**Instructions to follow:** Find each line in the records below that contains the word "computer", and copy it out.

[Collected data]
+ + + + +

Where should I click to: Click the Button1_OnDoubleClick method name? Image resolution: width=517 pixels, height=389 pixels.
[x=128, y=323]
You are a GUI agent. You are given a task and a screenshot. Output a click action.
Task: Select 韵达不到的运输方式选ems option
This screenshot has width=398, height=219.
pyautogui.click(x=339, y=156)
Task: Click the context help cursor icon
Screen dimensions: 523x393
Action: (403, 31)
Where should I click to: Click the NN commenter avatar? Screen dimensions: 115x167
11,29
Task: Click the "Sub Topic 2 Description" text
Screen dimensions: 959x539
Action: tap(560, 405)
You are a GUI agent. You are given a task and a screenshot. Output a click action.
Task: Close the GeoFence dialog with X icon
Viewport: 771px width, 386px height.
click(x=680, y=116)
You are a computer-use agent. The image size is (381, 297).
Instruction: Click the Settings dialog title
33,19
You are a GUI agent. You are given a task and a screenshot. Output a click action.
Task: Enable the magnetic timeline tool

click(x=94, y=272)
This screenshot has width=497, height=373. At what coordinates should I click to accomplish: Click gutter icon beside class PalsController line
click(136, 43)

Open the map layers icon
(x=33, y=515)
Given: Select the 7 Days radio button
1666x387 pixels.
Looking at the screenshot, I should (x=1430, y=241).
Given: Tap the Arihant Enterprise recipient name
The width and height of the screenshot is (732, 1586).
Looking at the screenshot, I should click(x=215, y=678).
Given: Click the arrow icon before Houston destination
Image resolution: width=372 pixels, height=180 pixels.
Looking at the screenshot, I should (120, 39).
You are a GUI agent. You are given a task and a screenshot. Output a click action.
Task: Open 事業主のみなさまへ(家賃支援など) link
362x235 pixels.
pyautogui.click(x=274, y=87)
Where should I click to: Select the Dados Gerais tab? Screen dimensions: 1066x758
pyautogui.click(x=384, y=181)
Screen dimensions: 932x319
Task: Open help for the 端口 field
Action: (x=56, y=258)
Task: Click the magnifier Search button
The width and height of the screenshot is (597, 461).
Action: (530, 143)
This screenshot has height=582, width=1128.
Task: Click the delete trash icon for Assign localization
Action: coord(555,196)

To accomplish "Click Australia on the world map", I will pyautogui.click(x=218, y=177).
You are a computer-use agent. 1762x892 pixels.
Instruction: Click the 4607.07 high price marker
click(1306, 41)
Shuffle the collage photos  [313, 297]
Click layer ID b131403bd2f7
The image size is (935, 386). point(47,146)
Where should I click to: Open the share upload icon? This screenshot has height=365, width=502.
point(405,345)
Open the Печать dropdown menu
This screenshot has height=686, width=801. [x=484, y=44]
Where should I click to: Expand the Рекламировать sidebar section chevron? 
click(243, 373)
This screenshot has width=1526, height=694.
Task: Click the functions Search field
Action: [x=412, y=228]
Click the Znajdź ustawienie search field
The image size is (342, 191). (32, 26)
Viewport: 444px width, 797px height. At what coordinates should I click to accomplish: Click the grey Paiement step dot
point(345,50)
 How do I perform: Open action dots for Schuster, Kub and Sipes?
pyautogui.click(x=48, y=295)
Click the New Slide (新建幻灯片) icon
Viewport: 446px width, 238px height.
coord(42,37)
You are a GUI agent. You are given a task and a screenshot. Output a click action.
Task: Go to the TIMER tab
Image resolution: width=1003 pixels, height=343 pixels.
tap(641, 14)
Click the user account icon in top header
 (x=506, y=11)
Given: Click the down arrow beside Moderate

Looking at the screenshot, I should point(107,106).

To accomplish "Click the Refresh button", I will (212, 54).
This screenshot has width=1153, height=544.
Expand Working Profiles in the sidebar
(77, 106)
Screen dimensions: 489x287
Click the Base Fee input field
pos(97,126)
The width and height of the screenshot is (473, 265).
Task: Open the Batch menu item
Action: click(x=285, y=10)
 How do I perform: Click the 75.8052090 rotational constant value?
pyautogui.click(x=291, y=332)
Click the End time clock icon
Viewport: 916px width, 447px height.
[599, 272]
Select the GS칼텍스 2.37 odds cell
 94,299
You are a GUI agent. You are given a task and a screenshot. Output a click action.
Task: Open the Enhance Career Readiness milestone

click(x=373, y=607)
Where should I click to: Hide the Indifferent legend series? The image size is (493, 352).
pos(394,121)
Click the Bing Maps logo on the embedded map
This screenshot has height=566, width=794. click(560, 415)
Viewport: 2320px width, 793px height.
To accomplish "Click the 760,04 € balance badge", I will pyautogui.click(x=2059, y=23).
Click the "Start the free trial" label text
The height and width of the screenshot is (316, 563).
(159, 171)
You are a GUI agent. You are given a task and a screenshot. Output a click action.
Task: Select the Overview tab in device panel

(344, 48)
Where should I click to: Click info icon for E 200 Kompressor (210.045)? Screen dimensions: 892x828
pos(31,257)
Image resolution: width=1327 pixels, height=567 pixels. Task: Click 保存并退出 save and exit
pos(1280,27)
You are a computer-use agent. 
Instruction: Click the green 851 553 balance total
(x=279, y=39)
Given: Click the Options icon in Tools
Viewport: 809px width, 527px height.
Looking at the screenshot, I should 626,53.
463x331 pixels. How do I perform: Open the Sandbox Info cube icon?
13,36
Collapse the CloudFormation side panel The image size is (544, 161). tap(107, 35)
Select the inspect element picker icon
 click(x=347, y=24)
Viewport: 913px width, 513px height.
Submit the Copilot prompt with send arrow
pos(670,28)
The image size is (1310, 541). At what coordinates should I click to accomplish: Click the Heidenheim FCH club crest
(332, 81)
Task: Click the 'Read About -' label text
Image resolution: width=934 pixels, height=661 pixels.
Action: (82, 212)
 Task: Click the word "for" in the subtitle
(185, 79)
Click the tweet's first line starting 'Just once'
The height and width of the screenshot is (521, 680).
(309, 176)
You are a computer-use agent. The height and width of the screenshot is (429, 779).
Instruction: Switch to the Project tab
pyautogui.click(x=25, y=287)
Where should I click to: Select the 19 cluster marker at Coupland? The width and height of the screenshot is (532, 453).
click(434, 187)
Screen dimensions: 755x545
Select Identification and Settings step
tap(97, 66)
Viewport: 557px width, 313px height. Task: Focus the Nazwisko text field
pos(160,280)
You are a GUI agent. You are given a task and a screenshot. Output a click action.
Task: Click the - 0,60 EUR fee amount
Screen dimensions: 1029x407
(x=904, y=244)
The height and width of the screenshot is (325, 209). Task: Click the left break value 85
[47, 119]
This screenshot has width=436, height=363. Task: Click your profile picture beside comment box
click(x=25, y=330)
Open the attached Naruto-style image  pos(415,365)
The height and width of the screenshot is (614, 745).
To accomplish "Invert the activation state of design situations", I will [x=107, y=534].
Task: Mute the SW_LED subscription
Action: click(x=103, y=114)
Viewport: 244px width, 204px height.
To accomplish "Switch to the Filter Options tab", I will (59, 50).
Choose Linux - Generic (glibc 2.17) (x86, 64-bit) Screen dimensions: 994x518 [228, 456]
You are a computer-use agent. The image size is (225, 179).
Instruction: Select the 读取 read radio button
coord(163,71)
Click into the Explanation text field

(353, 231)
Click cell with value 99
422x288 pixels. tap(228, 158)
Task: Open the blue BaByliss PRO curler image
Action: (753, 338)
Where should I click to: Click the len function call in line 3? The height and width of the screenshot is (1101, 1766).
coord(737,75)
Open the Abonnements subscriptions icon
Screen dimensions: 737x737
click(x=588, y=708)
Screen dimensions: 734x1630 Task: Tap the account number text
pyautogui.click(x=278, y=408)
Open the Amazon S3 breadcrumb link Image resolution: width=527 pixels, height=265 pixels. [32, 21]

+ + + + +

**Solution to this problem:**
You are a computer-use agent. The image size is (381, 297).
You are a computer-use agent. 1762x892 pixels.
You are a computer-use agent. 
You are a computer-use agent. The height and width of the screenshot is (429, 779).
You are a computer-use agent. The image size is (225, 179).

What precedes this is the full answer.